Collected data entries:
──────

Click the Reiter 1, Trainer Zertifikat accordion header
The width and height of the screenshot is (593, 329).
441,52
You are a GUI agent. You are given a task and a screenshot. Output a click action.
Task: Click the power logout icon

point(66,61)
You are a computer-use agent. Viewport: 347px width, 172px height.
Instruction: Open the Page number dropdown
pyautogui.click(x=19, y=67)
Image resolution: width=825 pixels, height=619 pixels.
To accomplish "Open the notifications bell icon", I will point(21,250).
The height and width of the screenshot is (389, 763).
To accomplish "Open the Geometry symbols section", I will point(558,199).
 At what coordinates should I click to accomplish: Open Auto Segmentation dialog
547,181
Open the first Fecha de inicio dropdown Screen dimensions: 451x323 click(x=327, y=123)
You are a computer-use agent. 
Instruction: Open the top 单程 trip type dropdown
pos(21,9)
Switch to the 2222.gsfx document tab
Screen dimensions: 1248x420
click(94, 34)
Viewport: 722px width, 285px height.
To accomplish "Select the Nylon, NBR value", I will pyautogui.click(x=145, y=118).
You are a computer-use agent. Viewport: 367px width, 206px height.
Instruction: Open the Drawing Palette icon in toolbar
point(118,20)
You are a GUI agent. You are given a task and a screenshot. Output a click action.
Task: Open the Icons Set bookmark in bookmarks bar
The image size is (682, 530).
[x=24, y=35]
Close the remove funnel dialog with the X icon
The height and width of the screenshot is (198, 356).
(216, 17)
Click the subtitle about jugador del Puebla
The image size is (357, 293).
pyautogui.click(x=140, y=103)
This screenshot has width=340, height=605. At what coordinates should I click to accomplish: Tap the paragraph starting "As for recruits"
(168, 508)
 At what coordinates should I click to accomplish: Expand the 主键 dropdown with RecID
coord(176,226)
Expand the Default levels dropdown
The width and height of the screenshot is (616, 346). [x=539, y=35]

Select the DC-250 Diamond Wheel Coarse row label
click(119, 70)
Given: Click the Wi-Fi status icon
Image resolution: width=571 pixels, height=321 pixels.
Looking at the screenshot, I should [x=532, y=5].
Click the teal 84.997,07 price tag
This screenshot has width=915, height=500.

──────

Task prompt: Repeat exactly, and only, the lines from the one containing "Open the first" through the last line above.

Output for this task:
Open the first Fecha de inicio dropdown Screen dimensions: 451x323 click(x=327, y=123)
You are a computer-use agent. 
Instruction: Open the top 单程 trip type dropdown
pos(21,9)
Switch to the 2222.gsfx document tab
Screen dimensions: 1248x420
click(94, 34)
Viewport: 722px width, 285px height.
To accomplish "Select the Nylon, NBR value", I will pyautogui.click(x=145, y=118).
You are a computer-use agent. Viewport: 367px width, 206px height.
Instruction: Open the Drawing Palette icon in toolbar
point(118,20)
You are a GUI agent. You are given a task and a screenshot. Output a click action.
Task: Open the Icons Set bookmark in bookmarks bar
The image size is (682, 530).
[x=24, y=35]
Close the remove funnel dialog with the X icon
The height and width of the screenshot is (198, 356).
(216, 17)
Click the subtitle about jugador del Puebla
The image size is (357, 293).
pyautogui.click(x=140, y=103)
This screenshot has width=340, height=605. At what coordinates should I click to accomplish: Tap the paragraph starting "As for recruits"
(168, 508)
 At what coordinates should I click to accomplish: Expand the 主键 dropdown with RecID
coord(176,226)
Expand the Default levels dropdown
The width and height of the screenshot is (616, 346). [x=539, y=35]

Select the DC-250 Diamond Wheel Coarse row label
click(119, 70)
Given: Click the Wi-Fi status icon
Image resolution: width=571 pixels, height=321 pixels.
Looking at the screenshot, I should [x=532, y=5].
Click the teal 84.997,07 price tag
This screenshot has width=915, height=500.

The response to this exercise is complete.